Saturday, May 14, 2011

Privacy: More insights and ramblings

The Internet has brought forth some amazing innovations in the time of its public existence, but the debate over privacy could be the one thing that ultimately delays, or even puts a stop to innovation online. Privacy is a double-edged sword. It can bring sensitivity and alertness to consumers, but it can also “kill off” Internet produced goods such as online media. However, we can solve this severe problem by setting up a definition of what is online privacy.

The current problem with privacy online is that web services right now do not give privacy enough focus, and some services discount privacy altogether. Supposing that some companies and service providers on the Internet do consider privacy to be important, they probably still don’t protect a consumer’s right to privacy as well as they should.

Consumers on the other hand, expect complete privacy, which is ridiculous considering that that model is entirely opposite of what the web was designed for. The Internet was designed for collaboration, not isolationism. If a consumer really desired privacy, then they should not connect at all because the web was not designed for security and privacy. Albeit, there should be a certain expectation of privacy online.

There’s another reason why we can’t expect one hundred percent privacy online. Hint, it has to do with media consumption. General web users need to have the fundamental understanding that when they’re consuming online media, chances are they are being tracked by advertisements. This allows advertisers to know their audience and allows an online media organization to continue to receive revenue for these advertisements. It is ethical for Internet media companies to track you through advertisements online since it provides you with affordable or even free online content. If it wasn’t for those advertisements, chances are that the price of content would be dramatically higher. Now, when I say it is ethical for ads to track consumers, there are a big set of exceptions and rules to this.

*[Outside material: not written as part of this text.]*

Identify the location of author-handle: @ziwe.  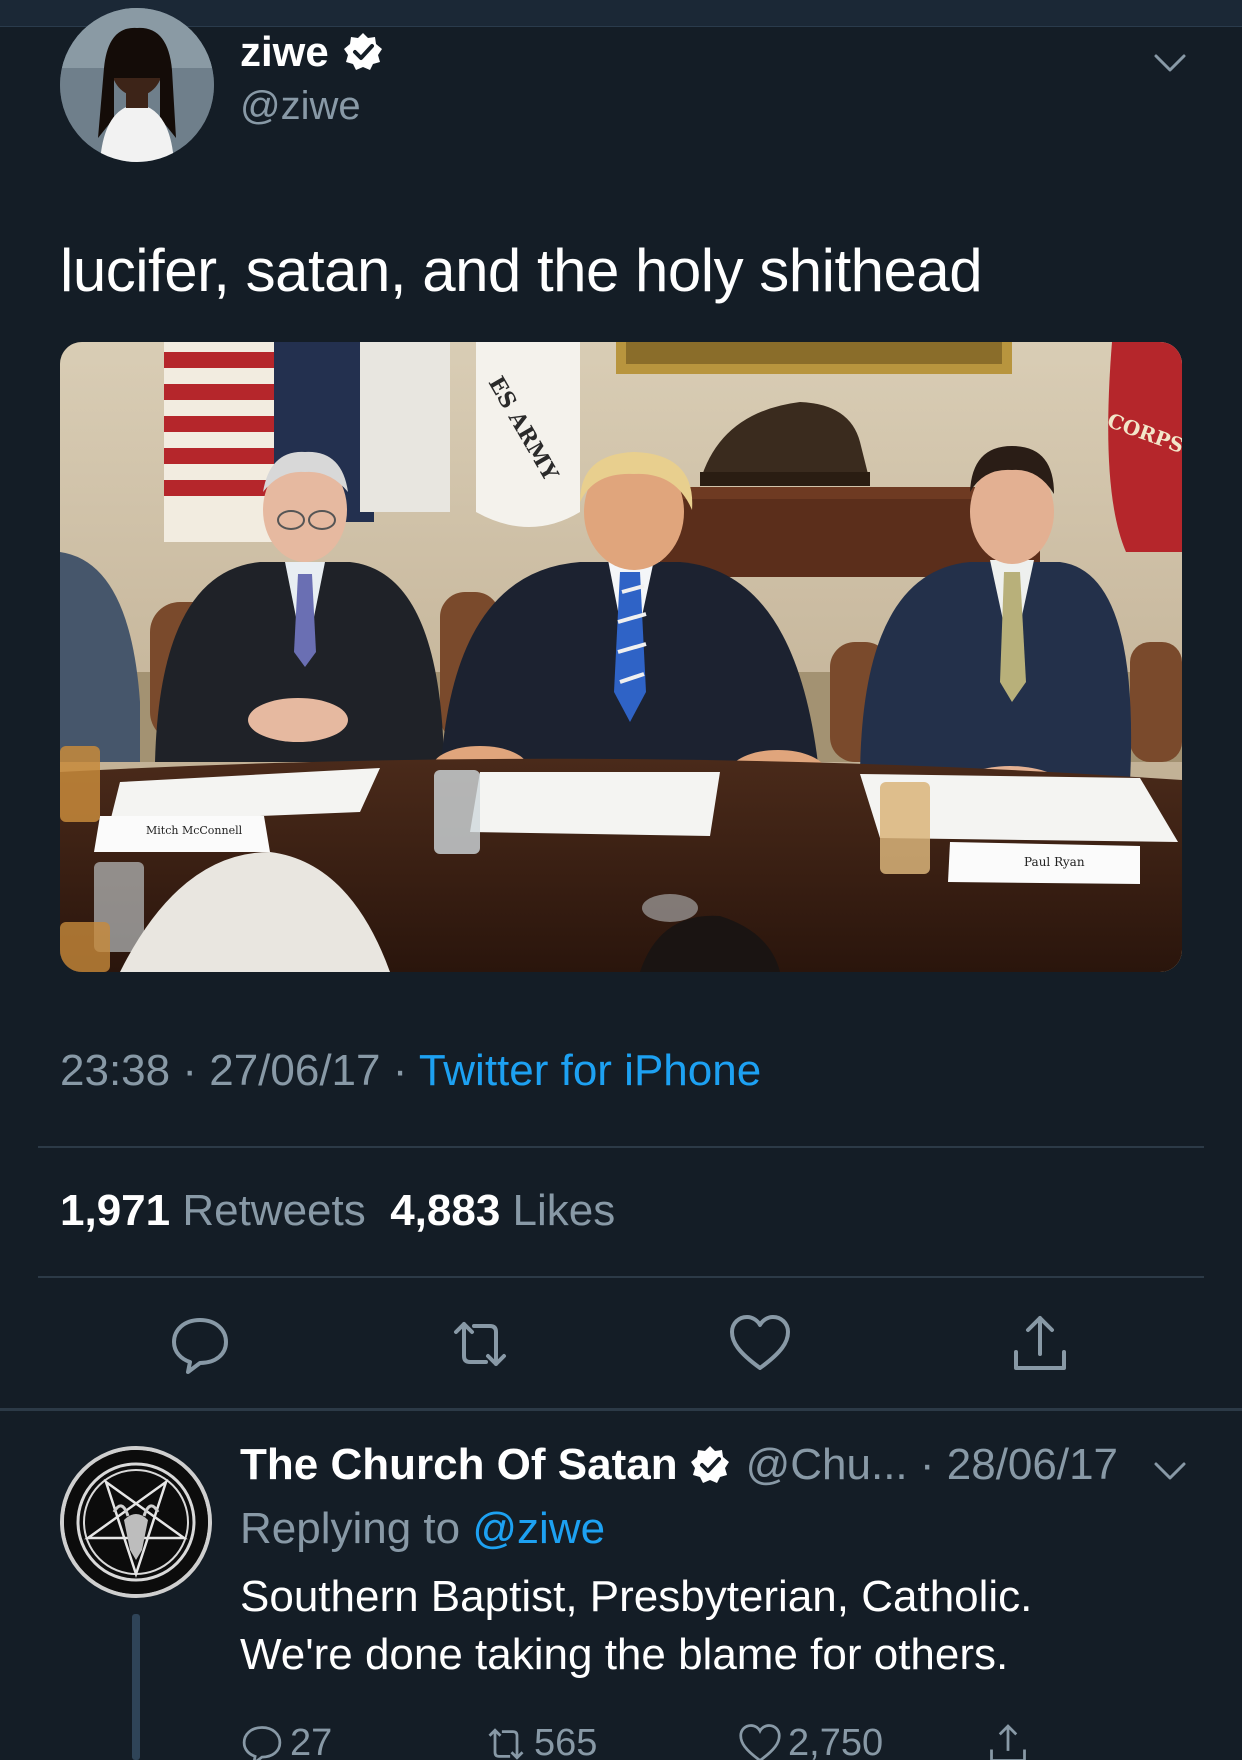
(300, 106).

One of those rules to ads that track consumers is that it must be clearly stated by the content producer or organization that the advertisement is tracking you. There must be full and proper disclosure that advertisements may be tracking you or logging personal data from your visits. If the organization has properly disclosed that advertisements are tracking you, then it’s not a problem.. Media sites must also comply with the rule that advertisements can only track and log certain types of data. [S1] For instance, ads on a given site could reasonably track your time and date of visit, or the amount of time you’ve spent on that site. Advertisements could also track your dynamic IP address, which is not a fixed address for your computer, but rather, is one that changes often and only provides a relative location of where you were when you visited the site. This location data is not very precise and is simply relative. This data could be logged within reason. Now what can’t be logged is another thing. Data such as an email address, if you’re logged into the site that stores your email address, cannot be logged. Phone numbers, a person’s full name, a person’s social network picture, and so forth, should also not be stored. To put it briefly, logging of data for ads is acceptable, it it’s not logging anything too personal.

Corporations and web services also have the responsibility of providing users with the option to opt-in rather than having to opt-out. In other words, users should have to explicitly accept, or opt-in to tracking services, instead of users being forced in there, and then have to intentionally opt-out, which is a corrupt privacy model. The user should understand the consequences of opting-in, which should be clearly communicated by the service providers, and then the user could make an educated decision on whether to opt-in, or deny the service altogether.

If web content providers put into practice the “opt-in model” and the “proper data collection” model, then privacy won’t become another problem for a company, but instead, just another part of their online strategy.